- The paper introduces Pushdown Layers, an architectural innovation inspired by pushdown automata, to enable recursion handling in Transformer models.
- It integrates a stack-tape memory and attachment head to dynamically track token depths and build parse trees during language processing.
- Experimental results show that Pushdown Layers significantly improve syntactic generalization and sample efficiency on both synthetic and natural language datasets.
The paper "Pushdown Layers: Encoding Recursive Structure in Transformer LLMs" introduces a novel architectural feature for enhancing the handling of recursive structures in Transformer-based LMs. By incorporating pushdown automaton-inspired mechanisms, the proposed Pushdown Layers provide a memory augmentation strategy that maps structural manipulations in a LLM, thus enabling more efficient syntactic generalization.
Recursive State Modeling
Human languages exhibit recursive structures that are fundamental to syntactic constructs. While traditional neural sequence models like RNNs have explicit state-tracking to model recursion, Transformers rely on self-attention mechanisms without inherent state-memory capacities. This work integrates Pushdown Layers as a recursion-capable modification to Transformers. Pushdown Layers employ stack-tape memory to track token depths in parse trees, facilitating context-based recursive computations.
Figure 1: Pushdown Layers model recursive states using a stack-tape for token depth tracking, biasing attention towards recursive syntactic computations.
Implementation of Pushdown Layers
Architecture
Pushdown Layers act as a drop-in replacement for standard self-attention layers.

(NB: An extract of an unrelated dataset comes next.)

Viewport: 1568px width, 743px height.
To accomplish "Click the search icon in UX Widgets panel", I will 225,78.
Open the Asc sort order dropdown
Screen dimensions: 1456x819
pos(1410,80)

They comprise:
- Stack Tape: This memory mechanism stores and updates token depths during parsing, simulating a pushdown automaton's operations.
- Attachment Head: Predicts attachment operations, influencing stack tape updates based on token predictions. Attachment decisions are modulated through self-attention to select parse constituents for combining new tokens.
Figure 2: Demonstration of parse building via stack-tape updates in Pushdown LMs, where attention mechanisms drive attachment decisions.
Computational Considerations
Integrating Pushdown Layers in a Transformer involves a shift from 2D matrix operations to 3D, slightly impacting memory but maintaining FLOP equivalence. The added memory footprint stems from storing depth-augmented key tensors for attention computations.
Training and Inference
Models utilize joint learning of word predictions and attachment operations during training, paralleling standard LMs in data processing. During inference, structures are updated dynamically, employing beam search to navigate the combinatorial parsing possibilities and generate parse trees.
Experimentation and Results
Synthetic and Natural Language Evaluation
Experiments encompassed formal languages like Dyck and real language datasets, such as BLLIP-lg and a novel "WikiTrees" corpus. Pushdown Layers demonstrated superior generalization on recursive structures with significantly reduced data requirements compared to baseline LMs.
Sample Efficiency
Pushdown LMs exhibited a dramatic reduction in data dependency for syntactic generalization. For instance, syntactic abilities of Pushdown-LMs were achieved with considerably lesser training examples compared to standard LMs.
Figure 3: Pushdown Layers improve sample efficiency in syntactic generalization over multiple datasets.
Syntactic Language Modeling
The paper measured syntactic generalization through controlled experiments on tasks like subject-verb agreement, showing Pushdown-LMs outperform standard models significantly, particularly in confounding contexts.

Figure 4: Attention maps show Pushdown-LM's focus shift away from distractor nouns to maintain subject-verb agreement.
Implications and Future Work
Pushdown Layers represent a step toward embedding explicit structural biases within neural LMs, targeting recursive phenomena. This development has the potential to expand syntactic learning in low-resource scenarios, augment semantic parsing in NLP applications, and provide a template for extending formal language understanding capacities in neural architectures.
Upcoming directions include exploring unsupervised structural bias learning, extending syntactic scaffolds to domains beyond natural language, and integrating non-constituency parsing like dependency structures into the framework.
Conclusion
Pushdown Layers enhance Transformer LMs by embedding recursive structure processing capabilities, achieving syntactic generalization and syntactic memory efficiency. Through this approach, the paper expands the applicability and robustness of Transformers in modeling linguistically-intricate data.